§ Challenge 1:
Copy everything in the passage on family support after parental separation from "A report is" down to "decision making process.".
======== Selected passage
Private Law Working Group: Reframing family support following parental separation

4 mins

A report is due to be published by the Family Solutions Group, a subgroup of the Private Law Working Group, on reframing the nature of parental separation. It follows 30 years on from the implementation of the Children Act 1989, which was ground-breaking legislation for family law and navigating disputes involving children. The report concludes that there should be a more satisfactory and cooperative way of separating families than there is at present. It highlights that often the court is treated as the ‘third parent’ when adjudicating on child arrangement issues and that more often than not, young people and their voices are drowned out in this decision making process.

In the first instance, emphasis in the report is given that family proceedings should be used to ‘resolve issues’ as opposed to be a way of ‘dispute resolution’. Family separation is an emotional time often leaving those involved extremely vulnerable. Parties often enter into legal proceedings prematurely, in the absence of there being any other appropriate support in place. The report recommends a movement away from language such as ‘dispute’ to ‘issue’ signifies how parents should be supported in resolving issues together rather than engaging in a process which will set them further apart.  The report considers that the holistic approach of this idea should then promote long-term cooperative parenting without the need for recourse to legal proceedings in the future.
================
§ Challenge 2:
Repeat the entries verbatim, everything from the first entry down to the line containing "click(63, 44)".
======== Data records
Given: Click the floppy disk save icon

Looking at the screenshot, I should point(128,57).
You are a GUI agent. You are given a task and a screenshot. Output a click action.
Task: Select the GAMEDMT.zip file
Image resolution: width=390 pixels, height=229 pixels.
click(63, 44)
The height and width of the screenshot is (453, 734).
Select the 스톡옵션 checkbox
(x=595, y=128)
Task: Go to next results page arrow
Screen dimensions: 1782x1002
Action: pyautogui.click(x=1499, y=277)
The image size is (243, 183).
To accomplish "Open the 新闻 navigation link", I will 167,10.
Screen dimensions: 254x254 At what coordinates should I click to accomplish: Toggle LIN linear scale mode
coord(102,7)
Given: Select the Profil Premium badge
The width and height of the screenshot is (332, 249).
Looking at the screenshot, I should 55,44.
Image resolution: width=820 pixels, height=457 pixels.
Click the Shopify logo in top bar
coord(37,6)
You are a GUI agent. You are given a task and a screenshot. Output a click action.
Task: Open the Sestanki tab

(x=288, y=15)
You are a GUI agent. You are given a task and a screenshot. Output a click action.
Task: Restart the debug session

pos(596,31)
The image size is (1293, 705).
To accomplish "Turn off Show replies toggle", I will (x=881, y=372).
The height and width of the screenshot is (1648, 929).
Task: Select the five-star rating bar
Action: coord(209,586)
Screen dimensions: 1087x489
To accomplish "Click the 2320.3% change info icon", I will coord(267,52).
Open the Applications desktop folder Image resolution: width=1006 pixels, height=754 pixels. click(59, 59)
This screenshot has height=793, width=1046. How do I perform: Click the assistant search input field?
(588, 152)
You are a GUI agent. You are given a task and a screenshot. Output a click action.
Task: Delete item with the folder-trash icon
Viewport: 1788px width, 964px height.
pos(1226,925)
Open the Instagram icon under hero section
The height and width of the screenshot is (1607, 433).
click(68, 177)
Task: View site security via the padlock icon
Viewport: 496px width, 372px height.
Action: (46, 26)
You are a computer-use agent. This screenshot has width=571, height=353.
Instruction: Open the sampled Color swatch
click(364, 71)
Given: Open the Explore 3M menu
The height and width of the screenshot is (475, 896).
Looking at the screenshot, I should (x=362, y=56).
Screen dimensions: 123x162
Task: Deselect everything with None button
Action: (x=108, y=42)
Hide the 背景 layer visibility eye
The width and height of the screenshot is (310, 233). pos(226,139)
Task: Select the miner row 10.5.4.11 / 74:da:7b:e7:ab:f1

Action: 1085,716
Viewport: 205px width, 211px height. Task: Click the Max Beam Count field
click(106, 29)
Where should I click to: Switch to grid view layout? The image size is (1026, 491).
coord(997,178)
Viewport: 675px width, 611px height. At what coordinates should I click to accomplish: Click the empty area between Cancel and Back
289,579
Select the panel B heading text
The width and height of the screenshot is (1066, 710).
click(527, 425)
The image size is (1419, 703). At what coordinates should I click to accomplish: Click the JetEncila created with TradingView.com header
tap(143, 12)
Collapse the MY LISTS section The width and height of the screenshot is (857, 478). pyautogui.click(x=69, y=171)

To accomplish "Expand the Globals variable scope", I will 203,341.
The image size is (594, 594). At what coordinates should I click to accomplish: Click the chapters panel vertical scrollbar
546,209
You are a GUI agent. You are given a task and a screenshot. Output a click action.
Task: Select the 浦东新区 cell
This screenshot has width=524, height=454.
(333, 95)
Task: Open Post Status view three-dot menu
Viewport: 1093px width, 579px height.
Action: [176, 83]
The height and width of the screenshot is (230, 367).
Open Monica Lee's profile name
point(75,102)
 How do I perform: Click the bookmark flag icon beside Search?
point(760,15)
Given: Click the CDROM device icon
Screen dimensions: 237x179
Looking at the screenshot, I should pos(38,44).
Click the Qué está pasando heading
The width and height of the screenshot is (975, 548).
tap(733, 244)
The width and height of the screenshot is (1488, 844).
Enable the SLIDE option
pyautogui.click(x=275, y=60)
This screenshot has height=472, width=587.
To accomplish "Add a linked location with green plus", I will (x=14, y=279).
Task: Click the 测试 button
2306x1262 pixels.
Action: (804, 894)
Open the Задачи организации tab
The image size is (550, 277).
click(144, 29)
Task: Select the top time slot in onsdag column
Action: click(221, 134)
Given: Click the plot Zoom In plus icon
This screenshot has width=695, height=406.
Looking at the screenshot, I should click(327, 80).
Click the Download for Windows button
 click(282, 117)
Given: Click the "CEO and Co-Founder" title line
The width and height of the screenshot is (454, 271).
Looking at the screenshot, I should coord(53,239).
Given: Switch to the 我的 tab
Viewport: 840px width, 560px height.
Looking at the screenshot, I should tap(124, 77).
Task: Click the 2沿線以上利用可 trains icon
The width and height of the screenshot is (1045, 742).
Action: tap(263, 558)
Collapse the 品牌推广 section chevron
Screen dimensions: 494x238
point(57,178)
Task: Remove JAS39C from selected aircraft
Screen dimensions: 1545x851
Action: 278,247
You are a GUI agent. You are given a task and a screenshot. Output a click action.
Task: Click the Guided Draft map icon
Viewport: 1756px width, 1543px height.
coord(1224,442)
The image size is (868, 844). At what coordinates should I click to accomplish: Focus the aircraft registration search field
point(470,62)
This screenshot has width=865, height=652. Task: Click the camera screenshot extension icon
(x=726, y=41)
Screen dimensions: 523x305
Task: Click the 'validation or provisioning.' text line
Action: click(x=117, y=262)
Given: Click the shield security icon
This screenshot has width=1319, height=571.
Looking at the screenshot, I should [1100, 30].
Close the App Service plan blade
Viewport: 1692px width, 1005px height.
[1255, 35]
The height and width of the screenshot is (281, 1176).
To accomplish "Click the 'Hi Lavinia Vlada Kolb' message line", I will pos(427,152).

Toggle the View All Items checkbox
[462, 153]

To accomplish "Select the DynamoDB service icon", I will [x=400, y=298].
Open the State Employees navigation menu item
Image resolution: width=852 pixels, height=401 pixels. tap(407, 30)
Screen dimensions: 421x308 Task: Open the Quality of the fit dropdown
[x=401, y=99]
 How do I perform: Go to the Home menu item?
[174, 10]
================
§ Result 1:
A report is due to be published by the Family Solutions Group, a subgroup of the Private Law Working Group, on reframing the nature of parental separation. It follows 30 years on from the implementation of the Children Act 1989, which was ground-breaking legislation for family law and navigating disputes involving children. The report concludes that there should be a more satisfactory and cooperative way of separating families than there is at present. It highlights that often the court is treated as the ‘third parent’ when adjudicating on child arrangement issues and that more often than not, young people and their voices are drowned out in this decision making process.

§ Result 2:
Given: Click the floppy disk save icon

Looking at the screenshot, I should point(128,57).
You are a GUI agent. You are given a task and a screenshot. Output a click action.
Task: Select the GAMEDMT.zip file
Image resolution: width=390 pixels, height=229 pixels.
click(63, 44)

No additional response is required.